In the summer of 2008, a new addition was introduced: Cocoa Puffs Combos, which consists of the recognizable chocolate puffs combined with vanilla puffs.

Besides Cocoa Puffs Combos, there are varieties of popular cereals. One such example was Cocoa Puffs Brownie Crunch in 2011. The front of the box described that cereal as "naturally and artificially flavored sweetened chocolate squares".

==Advertising==

Earliest known TV apperance of Sonny

The mascot for Cocoa Puffs is Sonny, an orange anthropomorphic Cuckoo bird. He was introduced in 1963. In most commercials, Sonny attempts to resist Cocoa Puffs — his favorite cereal.

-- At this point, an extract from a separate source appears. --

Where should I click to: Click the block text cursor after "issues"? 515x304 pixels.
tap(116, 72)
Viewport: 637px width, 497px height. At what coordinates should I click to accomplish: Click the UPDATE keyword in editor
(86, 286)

However, after being reminded of the deliciousness of the cereal (generally described by the adjectives "munchy", "crunchy", and "chocolatey"), he capitulates in a burst of energy, exclaiming his catchphrase "I'm cuckoo for Cocoa Puffs!" and grabbing the cereal, usually also destroying wherever Sonny is in a given commercial. Sonny was voiced by Chuck McCann from 1962 to 1978, and has been voiced by Larry Kenney since 1978.

The line "cuckoo for Cocoa Puffs" has entered the vernacular as a term for somebody who acts irrationally.

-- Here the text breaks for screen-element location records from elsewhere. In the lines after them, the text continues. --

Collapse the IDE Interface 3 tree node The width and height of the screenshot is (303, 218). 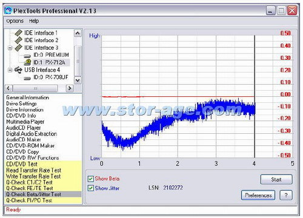tap(10, 48)
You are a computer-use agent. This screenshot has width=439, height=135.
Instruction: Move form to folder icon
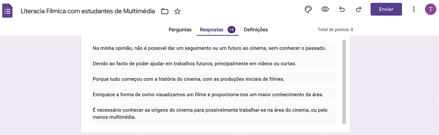point(165,11)
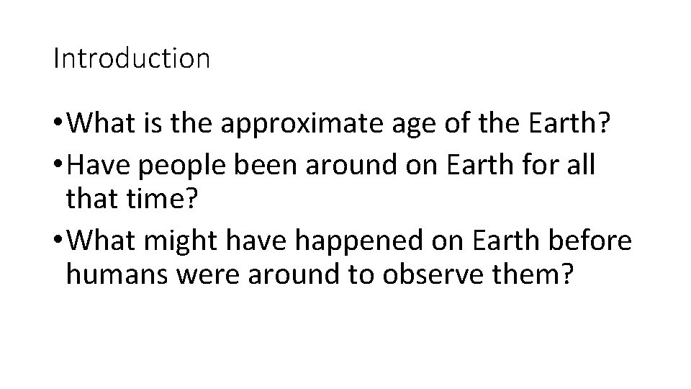
Task: Click the text 'that time?'
Action: tap(132, 198)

Sonny's name comes from the original format of the commercials. In those, he was paired with another cuckoo, "Gramps", his grandfather (also voiced by McCann). When the grandfather was dropped from the ads, "Sonny" remained the character's name. In 2010, Gramps returned to the Cocoa Puffs ads, with McCann reprising his role as Gramps and Kenney continuing to voice Sonny.

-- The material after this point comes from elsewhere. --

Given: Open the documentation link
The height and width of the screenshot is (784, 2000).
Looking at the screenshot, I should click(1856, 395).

Sonny was designed by Gene Cleaves and originally drawn by Bill Tollis. Animation pioneer "Grim" Natwick (of Fleischers' Betty Boop team) also contributed to the early images of Sonny and Gramps, according to then-contemporaries who collaborated with Natwick.

Sonny was initially depicted as wearing a pink-and-white striped shirt. In 1995, he was redesigned, this time wearing 1990s "extreme" clothes and being given a more Disney-like appearance. In 2004, he was redesigned more simplistically, this time without clothing.